### WORK TO BE COMPLETED
Please rewrite the listing from its start through the line containing "coord(832,503)", inclusive, changing "floppy disk" to "diskette" and leaving all else as it is. Return only those lines.
*****
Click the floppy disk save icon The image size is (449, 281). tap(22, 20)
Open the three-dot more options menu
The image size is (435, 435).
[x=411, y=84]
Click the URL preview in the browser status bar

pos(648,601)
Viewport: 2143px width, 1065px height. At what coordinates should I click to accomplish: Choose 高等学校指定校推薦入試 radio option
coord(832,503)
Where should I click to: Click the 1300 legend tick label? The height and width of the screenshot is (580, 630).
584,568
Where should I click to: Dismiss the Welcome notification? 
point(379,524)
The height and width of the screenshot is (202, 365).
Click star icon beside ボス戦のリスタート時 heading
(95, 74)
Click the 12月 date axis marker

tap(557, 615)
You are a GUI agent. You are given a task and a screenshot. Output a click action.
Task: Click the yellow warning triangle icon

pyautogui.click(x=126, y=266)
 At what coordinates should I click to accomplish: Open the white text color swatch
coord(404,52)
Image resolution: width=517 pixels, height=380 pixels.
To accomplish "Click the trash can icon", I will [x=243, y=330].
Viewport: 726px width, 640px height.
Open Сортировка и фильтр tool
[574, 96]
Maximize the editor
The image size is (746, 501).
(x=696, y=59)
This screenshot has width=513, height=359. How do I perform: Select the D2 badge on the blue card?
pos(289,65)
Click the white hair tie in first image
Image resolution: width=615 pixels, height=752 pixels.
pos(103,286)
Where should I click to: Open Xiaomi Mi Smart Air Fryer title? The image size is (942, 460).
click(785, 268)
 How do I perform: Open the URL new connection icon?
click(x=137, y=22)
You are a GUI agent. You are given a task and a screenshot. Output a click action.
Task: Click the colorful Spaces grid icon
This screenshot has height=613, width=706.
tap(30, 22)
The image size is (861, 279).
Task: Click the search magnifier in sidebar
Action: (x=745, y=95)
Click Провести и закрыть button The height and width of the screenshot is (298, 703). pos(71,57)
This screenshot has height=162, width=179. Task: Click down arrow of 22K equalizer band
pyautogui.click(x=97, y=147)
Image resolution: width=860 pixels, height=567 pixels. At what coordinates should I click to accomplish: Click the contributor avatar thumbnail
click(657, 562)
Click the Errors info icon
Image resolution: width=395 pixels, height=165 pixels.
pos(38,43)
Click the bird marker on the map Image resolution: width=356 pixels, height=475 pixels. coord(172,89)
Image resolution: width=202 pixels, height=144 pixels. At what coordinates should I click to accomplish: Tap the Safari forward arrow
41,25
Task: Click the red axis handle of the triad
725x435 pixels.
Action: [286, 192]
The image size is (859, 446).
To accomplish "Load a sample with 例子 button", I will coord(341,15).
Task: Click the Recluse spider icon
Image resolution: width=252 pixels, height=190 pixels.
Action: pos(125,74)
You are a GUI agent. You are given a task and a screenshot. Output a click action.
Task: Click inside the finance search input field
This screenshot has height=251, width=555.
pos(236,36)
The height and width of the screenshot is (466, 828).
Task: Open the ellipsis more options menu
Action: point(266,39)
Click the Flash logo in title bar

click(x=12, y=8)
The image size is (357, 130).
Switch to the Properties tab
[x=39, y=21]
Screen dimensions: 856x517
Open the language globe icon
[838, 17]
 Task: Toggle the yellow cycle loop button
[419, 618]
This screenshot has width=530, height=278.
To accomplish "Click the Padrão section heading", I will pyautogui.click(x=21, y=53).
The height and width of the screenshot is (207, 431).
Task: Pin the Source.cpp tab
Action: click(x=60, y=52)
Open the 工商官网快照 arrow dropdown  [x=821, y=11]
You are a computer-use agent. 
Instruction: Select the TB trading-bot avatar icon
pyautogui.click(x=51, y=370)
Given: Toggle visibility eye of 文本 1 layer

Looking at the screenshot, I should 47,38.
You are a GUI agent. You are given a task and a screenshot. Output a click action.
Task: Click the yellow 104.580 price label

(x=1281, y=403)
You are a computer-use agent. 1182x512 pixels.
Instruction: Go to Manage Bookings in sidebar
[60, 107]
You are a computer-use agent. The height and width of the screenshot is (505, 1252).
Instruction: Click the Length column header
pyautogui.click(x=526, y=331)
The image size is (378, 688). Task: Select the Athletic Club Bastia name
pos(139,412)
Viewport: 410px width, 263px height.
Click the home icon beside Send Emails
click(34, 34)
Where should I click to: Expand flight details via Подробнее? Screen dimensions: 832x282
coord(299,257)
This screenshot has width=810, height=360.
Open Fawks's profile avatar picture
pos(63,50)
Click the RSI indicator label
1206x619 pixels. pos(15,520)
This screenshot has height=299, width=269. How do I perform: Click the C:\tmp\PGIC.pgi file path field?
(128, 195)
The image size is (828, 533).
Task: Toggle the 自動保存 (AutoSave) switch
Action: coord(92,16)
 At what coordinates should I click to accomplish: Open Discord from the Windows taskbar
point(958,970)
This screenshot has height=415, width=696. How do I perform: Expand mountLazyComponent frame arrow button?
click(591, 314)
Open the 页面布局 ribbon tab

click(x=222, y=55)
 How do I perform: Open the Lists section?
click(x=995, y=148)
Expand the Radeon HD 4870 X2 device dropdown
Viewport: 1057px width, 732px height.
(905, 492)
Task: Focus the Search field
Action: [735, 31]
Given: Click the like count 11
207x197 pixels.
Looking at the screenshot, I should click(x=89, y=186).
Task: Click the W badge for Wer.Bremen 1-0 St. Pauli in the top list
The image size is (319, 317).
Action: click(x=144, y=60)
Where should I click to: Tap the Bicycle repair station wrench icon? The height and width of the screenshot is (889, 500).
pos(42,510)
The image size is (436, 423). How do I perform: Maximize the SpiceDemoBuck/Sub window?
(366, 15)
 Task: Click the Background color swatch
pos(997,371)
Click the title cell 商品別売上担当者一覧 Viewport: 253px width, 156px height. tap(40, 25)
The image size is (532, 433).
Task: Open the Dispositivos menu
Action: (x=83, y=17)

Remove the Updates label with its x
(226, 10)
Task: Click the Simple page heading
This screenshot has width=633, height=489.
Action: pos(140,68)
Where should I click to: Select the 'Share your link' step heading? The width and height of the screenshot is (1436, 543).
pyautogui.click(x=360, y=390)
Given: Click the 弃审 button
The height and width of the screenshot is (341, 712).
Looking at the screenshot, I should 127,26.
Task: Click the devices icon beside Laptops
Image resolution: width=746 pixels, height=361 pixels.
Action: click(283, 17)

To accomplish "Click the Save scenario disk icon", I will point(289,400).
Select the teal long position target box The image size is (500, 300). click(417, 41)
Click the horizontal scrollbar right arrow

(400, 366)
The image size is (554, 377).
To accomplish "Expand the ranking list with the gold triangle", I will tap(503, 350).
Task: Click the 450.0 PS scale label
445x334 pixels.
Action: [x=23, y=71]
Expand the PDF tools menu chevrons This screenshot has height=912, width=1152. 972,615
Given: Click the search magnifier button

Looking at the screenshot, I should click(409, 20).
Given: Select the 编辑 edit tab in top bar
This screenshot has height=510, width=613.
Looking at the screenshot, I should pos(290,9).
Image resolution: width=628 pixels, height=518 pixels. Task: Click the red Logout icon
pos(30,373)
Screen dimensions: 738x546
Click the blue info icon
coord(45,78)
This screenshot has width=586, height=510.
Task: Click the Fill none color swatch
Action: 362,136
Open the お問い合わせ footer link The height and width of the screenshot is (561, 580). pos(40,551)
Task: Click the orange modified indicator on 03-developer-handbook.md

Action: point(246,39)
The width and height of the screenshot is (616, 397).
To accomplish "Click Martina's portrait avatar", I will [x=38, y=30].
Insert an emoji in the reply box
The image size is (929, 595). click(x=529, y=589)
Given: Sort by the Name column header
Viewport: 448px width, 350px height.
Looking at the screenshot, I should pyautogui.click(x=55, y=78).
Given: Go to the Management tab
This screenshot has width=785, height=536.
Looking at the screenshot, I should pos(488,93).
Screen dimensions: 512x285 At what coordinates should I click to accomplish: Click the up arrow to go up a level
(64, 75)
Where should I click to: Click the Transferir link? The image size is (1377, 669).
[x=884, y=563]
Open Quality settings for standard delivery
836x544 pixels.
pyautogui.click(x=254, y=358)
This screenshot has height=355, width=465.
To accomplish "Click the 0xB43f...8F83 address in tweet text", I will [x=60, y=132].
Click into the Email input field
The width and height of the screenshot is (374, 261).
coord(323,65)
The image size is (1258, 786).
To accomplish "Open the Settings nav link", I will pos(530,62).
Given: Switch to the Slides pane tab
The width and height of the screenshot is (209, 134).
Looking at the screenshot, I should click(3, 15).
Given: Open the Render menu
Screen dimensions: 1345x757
*****
### RESPONSE
Click the diskette save icon The image size is (449, 281). tap(22, 20)
Open the three-dot more options menu
The image size is (435, 435).
[x=411, y=84]
Click the URL preview in the browser status bar

pos(648,601)
Viewport: 2143px width, 1065px height. At what coordinates should I click to accomplish: Choose 高等学校指定校推薦入試 radio option
coord(832,503)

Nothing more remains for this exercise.